Puis, toujours avec sa logique imparable, sa pertinence subtile, son sens inné de l’Histoire, l’élite décida qu’il était temps de faire un petit demi-tour bien ferme.
Et alors que la loi de Programmation pluriannuelle de l’énergie prévoit toujours la fermeture de 12 réacteurs supplémentaires d’ici 2035, le frétillant chef de l’État pirouettise sa politique et propose à présent – toujours sans toucher à cette loi – de flécher l’épargne des Français pour financer le développement de nouveaux réacteurs nucléaires. Si ce “En-Même-Temps” ne touchait pas ainsi au sublime, on croirait presque que c’est du n’importe quoi en boîte.
Concrètement, il semble donc décidé en hauts lieux que le Français, très moyennement capable de gérer ses finances, va voir son épargne délicatement poussée (à coup de pelle dans la nuque par des incitations fiscales ciblées, par exemple) vers une nouvelle vague de financement de l’énergie nucléaire en France, celle-là même dont on entend réduire l’importance, qui n’est pas verte et qui tue des ours polaires quand on n’en regarde pas la démographie.

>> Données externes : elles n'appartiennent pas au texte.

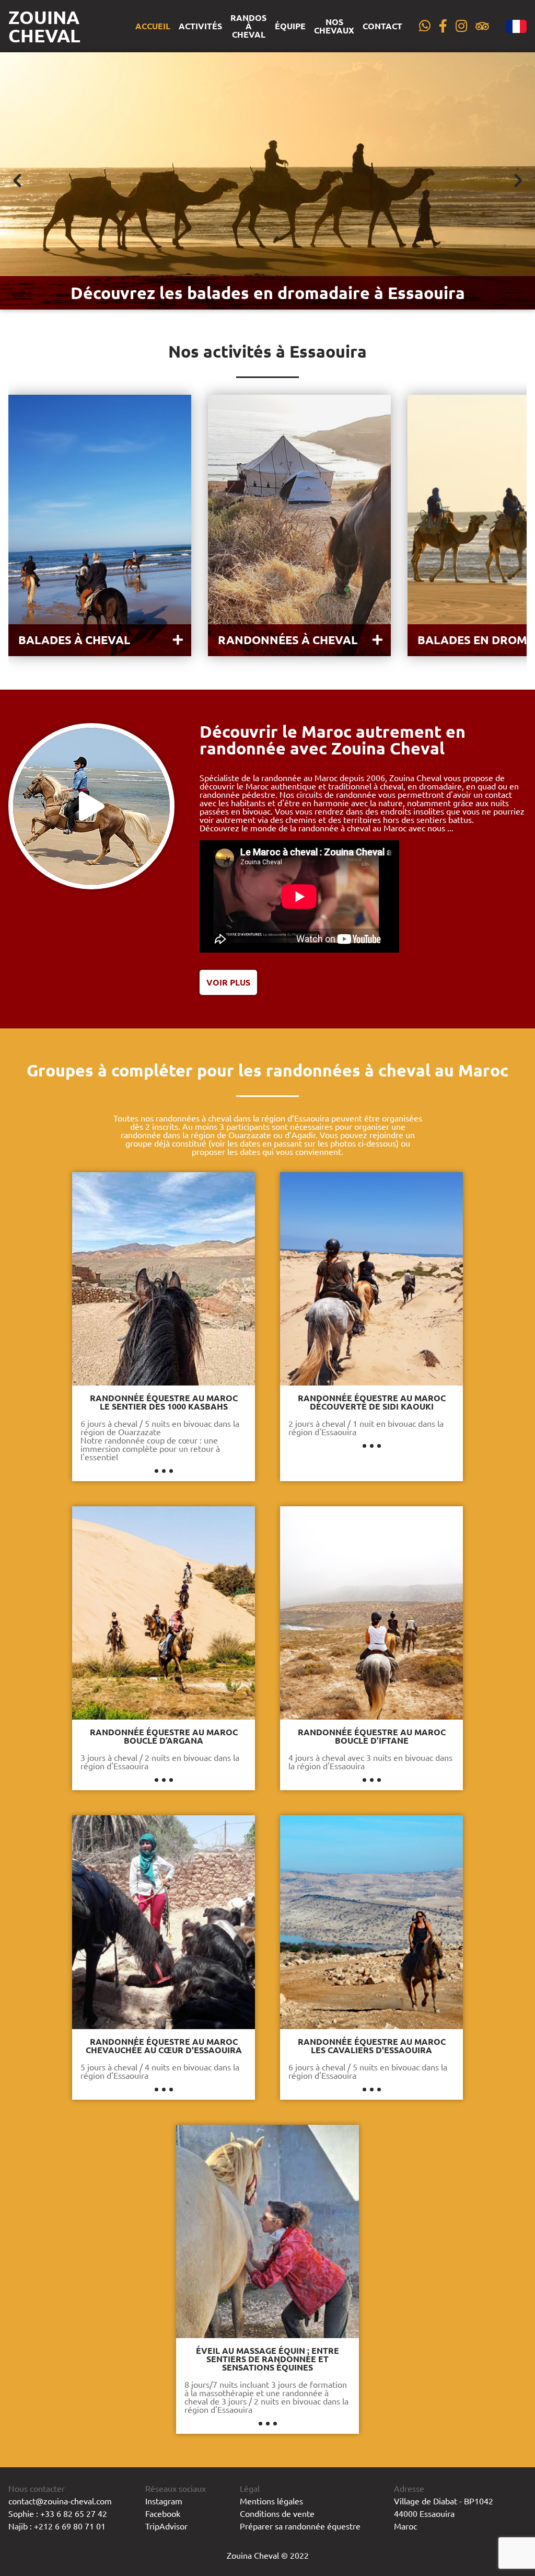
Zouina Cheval (44, 26)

On apprend ainsi que les 375 milliards d’euros (à fin 2022) d’épargne des 55 millions de Français qui possèdent un Livret A pourraient ainsi servir à financer de nouveaux réacteurs pour EDF (avec un coût total un peu inférieur à 60 milliards d’euros).
Or, si l’on peut bien sûr se réjouir de voir le gouvernement prendre la mesure de l’importance d’une stratégie énergétique de long terme, on doit cependant s’inquiéter des nouvelles tubulures fiscales chromées qu’il va déployer pour la mettre en place, et ce d’autant plus lorsqu’on voit les cadors qui proposent cette stratégie, leur historique général et leur capacité à tenir leurs engagements précédents, et ce, sans même parler du fait que les fonds étaient jusqu’à présent consacrés au logement social : on imagine sans mal la poussée d’urticaire de certaines égéries écolo-socialo-branchouilles lorsqu’elles apprendront la mise en place de ce tour de passe-passe : moins de social, plus de nucléaire, ça va roucouler chez les gauchistes…
En outre, peut-on écarter l’idée que ce qui est encore actuellement présenté comme des idées et des incitations ne va pas devenir rapidement des obligations et des contraintes clairement établies dans un avenir proche, à mesure que la situation du pays va devenir plus tendue ?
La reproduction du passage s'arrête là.